─── Testo mostrato

Nelle definizioni che accompagnano i Tipi psicologici (1921), Jung distingue tra segno e simbolo indicando col primo termine l’espressione di una relazione nota (la zolla erbosa per il terreno e la ruota alata per l’appartenenza alla società ferroviaria), e nel secondo la formulazione più chiara e caratteristica di una cosa relativamente sconosciuta[16]. Sviluppando questa distinzione fondamentale, in Psicologia analitica e arte poetica (1922), Jung accusa Freud di spacciare l’unidimensionalità degl’indizi e dei sintomi con la potenza allusiva e misteriosa dei simboli.
I simboli – incalza Jung – sono rappresentazioni enigmatiche della realtà psichica e quindi pur esprimendosi in termini unici e individuali, essi partecipano di un immaginario universale. Ne consegue, che ponendosi in relazione con i simboli e lavorando su essi, è possibile riconoscere alcuni aspetti di quelle immagini che ordinano e danno senso alle nostre vite. Ciò accade perché la loro origine può essere rintracciata negli abissi insondabili degli archetipi che attraverso i simboli trovano una più suggestiva e feconda espressione. Dimore privilegiate di queste simbolizzazioni di contenuti inconsci – prosegue Jung – sono le fiabe, i miti e le leggende[17].

──────
─── Materiale fornito

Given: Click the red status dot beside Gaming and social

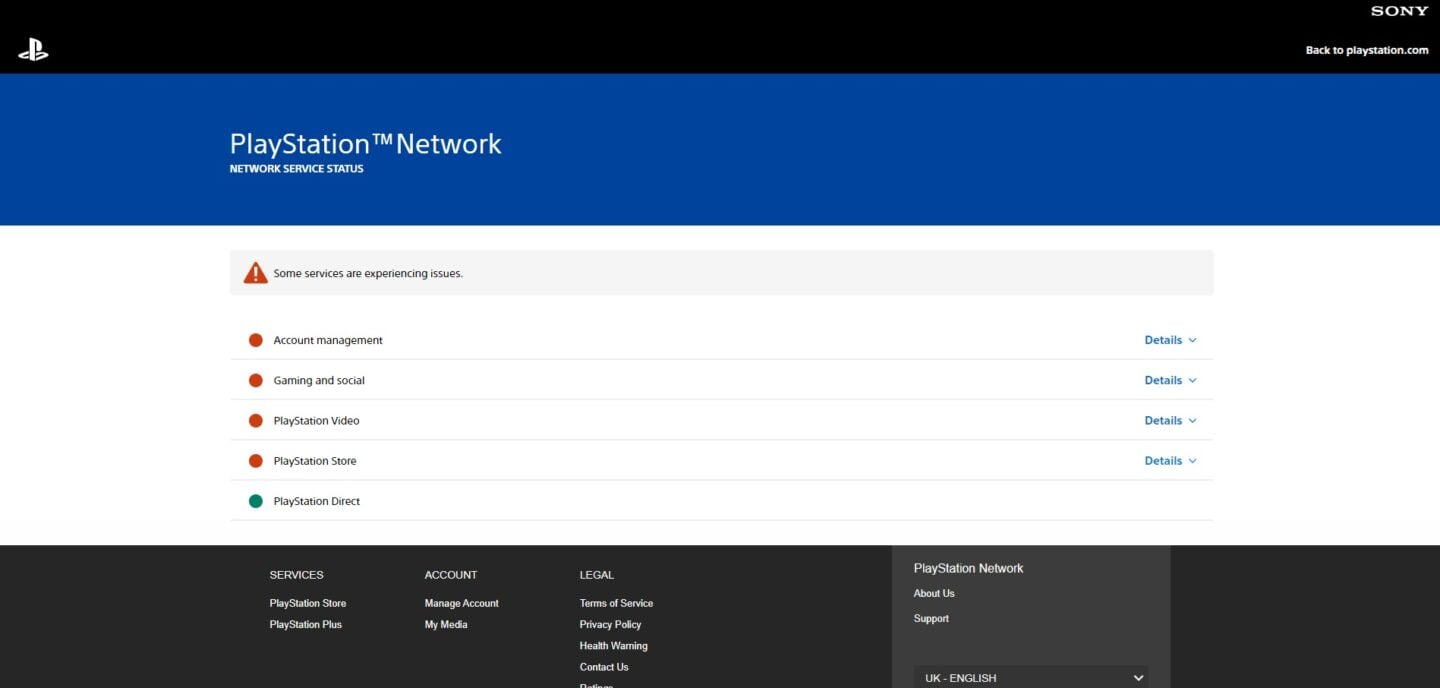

──────

→ Obiettivo dell'esercizio
Ricopia senza cambiamenti il brano del testo su Jung e i simboli che comincia con "Nelle definizioni che" e prosegue fino a "misteriosa dei simboli.".

→ Risultato dell'esercizio
Nelle definizioni che accompagnano i Tipi psicologici (1921), Jung distingue tra segno e simbolo indicando col primo termine l’espressione di una relazione nota (la zolla erbosa per il terreno e la ruota alata per l’appartenenza alla società ferroviaria), e nel secondo la formulazione più chiara e caratteristica di una cosa relativamente sconosciuta[16]. Sviluppando questa distinzione fondamentale, in Psicologia analitica e arte poetica (1922), Jung accusa Freud di spacciare l’unidimensionalità degl’indizi e dei sintomi con la potenza allusiva e misteriosa dei simboli.